In [9]:
import pathlib
import sklearn.metrics
import sklearn.linear_model

import numpy as np
import pandas as pd
import matplotlib.pyplot as plt

import linear_regression as lr

# 1. Linear Regression

From school you know functions of the form $y = f(x)$ and in particular linear functions $y = mx + b$. Both $x \in \mathbb{R}$ and $y \in \mathbb{R}$ are variables, whereas $m$ and $b$ are parameters. In our first task, we study how to *learn* a dataset with a linear machine learning (ML) model.

## 1.1 Load and Visualize the Dataset
Let's load and plot our dataset first!

In [None]:
# Load the dataset
X, y = lr.load_data()
print(X, y)

# Plot the dataset
lr.scatter_data(X, y)

Our dataset is a list of $N=200$ data points $(x^{(i)}, y^{(i)})$ with $i=1,2,\dots,N$. The dataset seems to be somewhat **linear but noisy**. We can express our belief with the following formula:
$$ y^{(i)} = f(x^{(i)}) + \varepsilon = m x^{(i)} + b + \varepsilon,$$
with $\varepsilon$ as random noise and $(m, b)$ as unknown parameters.

### Q1.1
1. How large is the dataset?
2. What is $x^{(i)}$? What is $y^{(i)}$?
3. How many features does each data point have? 

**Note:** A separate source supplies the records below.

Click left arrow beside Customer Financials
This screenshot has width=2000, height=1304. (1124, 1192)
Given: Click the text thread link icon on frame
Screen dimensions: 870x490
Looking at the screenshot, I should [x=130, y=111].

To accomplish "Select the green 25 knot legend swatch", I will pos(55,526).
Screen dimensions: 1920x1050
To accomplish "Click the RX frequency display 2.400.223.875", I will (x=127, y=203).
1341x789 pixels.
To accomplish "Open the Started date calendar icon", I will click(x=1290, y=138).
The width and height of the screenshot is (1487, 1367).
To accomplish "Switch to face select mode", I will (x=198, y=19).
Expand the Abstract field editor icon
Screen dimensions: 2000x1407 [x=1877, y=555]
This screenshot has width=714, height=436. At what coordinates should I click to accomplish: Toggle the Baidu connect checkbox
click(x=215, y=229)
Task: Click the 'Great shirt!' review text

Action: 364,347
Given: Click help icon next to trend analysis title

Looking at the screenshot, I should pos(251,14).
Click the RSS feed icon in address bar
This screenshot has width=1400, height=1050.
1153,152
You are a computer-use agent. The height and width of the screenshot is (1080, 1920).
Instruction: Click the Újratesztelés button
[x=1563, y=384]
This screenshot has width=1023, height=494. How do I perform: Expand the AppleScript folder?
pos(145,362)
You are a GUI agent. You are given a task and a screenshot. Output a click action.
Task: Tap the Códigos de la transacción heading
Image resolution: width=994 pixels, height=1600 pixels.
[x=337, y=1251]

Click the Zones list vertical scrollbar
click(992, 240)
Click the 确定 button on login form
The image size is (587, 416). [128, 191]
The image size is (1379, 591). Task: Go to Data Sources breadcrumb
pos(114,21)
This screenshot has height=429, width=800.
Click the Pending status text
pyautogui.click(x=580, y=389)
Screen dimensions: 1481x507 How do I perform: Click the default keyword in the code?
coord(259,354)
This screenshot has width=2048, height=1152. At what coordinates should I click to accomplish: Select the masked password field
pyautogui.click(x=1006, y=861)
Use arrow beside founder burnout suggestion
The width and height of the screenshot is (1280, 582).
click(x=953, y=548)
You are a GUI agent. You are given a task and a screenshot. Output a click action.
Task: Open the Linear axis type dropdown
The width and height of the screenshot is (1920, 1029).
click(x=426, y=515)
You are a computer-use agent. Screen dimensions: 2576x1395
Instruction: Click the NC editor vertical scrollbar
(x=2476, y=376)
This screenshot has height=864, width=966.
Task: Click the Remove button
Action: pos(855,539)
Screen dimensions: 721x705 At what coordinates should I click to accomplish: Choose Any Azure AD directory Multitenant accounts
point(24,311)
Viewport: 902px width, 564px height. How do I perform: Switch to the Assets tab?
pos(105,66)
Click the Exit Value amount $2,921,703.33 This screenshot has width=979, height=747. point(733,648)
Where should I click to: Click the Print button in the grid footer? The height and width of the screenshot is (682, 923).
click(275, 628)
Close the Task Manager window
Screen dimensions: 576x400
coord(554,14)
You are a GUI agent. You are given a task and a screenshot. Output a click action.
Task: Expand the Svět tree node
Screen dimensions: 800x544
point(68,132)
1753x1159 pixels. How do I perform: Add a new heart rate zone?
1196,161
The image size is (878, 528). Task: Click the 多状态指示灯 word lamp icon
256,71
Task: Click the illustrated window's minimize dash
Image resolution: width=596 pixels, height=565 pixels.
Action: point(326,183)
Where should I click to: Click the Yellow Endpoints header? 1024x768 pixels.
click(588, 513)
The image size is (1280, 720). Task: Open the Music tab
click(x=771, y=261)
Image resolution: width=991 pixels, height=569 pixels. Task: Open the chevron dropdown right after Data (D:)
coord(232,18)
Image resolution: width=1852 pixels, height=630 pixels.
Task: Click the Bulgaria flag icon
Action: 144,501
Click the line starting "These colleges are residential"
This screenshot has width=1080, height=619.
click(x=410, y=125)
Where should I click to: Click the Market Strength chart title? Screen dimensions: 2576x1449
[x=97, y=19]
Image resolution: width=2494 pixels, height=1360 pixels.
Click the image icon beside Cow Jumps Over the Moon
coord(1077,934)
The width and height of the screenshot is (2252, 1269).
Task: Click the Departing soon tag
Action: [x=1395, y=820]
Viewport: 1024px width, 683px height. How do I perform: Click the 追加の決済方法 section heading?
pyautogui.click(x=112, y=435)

## 1.2 Fitting Parameters Manually
We think our data can be **approximated** with a linear function, but the problem is we do not know the parameters $m$ and $b$.
Let's begin with a simple approach: we use a **linear model** $\hat{f}$ of the form
$$ \hat{y}^{(i)} = \hat{f}(x^{(i)}) = \theta_0 + \theta_1 x^{(i)}$$
and just guess the model parameters $\theta = (\theta_0, \theta_1)$.
The variable $\hat{y}^{(i)}$ is called the **estimated outcome**.
We want it to be close to the **actual outcome** $y^{(i)}$.

In [None]:
# Choose your model parameters
theta_0 = 
theta_1 = 

# The linear regression model
def linear_regression_model(x):
    return theta_0 +  theta_1 * x

# Plot the dataset and your model fit
lr.plot_prediction(X, y, linear_regression_model)

### Q1.2
1. What are the parameters of our model?
2. What is $\hat{y}^{(i)}$?
3. Can our dataset be modeled with a linear function $f(x)$ **exactly**? What would that mean in terms of $\hat{y}^{(i)}$ and $y^{(i)}$?

## 1.3 How Good is our Fit?
We found some model parameters using the great **trial and error** problem-solving method by fitting the model to our data **visually**. However, instead of relying on our eyes, let's try to **measure** how well our model fits our data. In ML we use **error metrics** to quantify prediction performance of a model. The prediction error is given by
$$e^{(i)} = y^{(i)} - \hat{y}^{(i)}.$$
Let's plot our prediction error for a few data points!

In [None]:
lr.plot_prediction_error(X, y, linear_regression_model)

Our error metric is based on the prediction error.
It is called **Mean Absolute Error (MAE)**:
$$ \text{MAE}(y, \hat{y}) = \frac{1}{N} \sum_{i=1}^{N} |e^{(i)}| = \frac{1}{N} \sum_{i=1}^{N} |y^{(i)} - \hat{y}^{(i)}|$$

In [None]:
# Let's predict with our own model
y_pred = linear_regression_model(X)
mae_own = sklearn.metrics.mean_absolute_error(y, y_pred)
print(f"Our MAE is {mae_own}")

## 1.4 Automatically Fitting Parameters with ML
To predict linear functions we can use a ML model called Linear Regression (LR).
Let's see which parameters $\theta$ are found by the LR model and the MAE it achieves on our dataset.

In [None]:
# Fit a linear regression (LR) model
reg = sklearn.linear_model.LinearRegression()
reg.fit(X, y)

# Print the learned parameters
print(f"The learned parameters are theta={[reg.intercept_, *reg.coef_]}")
y_pred = reg.predict(X)
lr.plot_prediction(X, y, reg)

# Print the MAE of the LR model
mae_lr = sklearn.metrics.mean_absolute_error(y, y_pred)
print(f"The MAE of the LR model is {mae_lr}")

### Q1.4
1. Explain what the MAE measures.
2. What do we *learn* when we train our model?
3. Is your model similar to the LR model?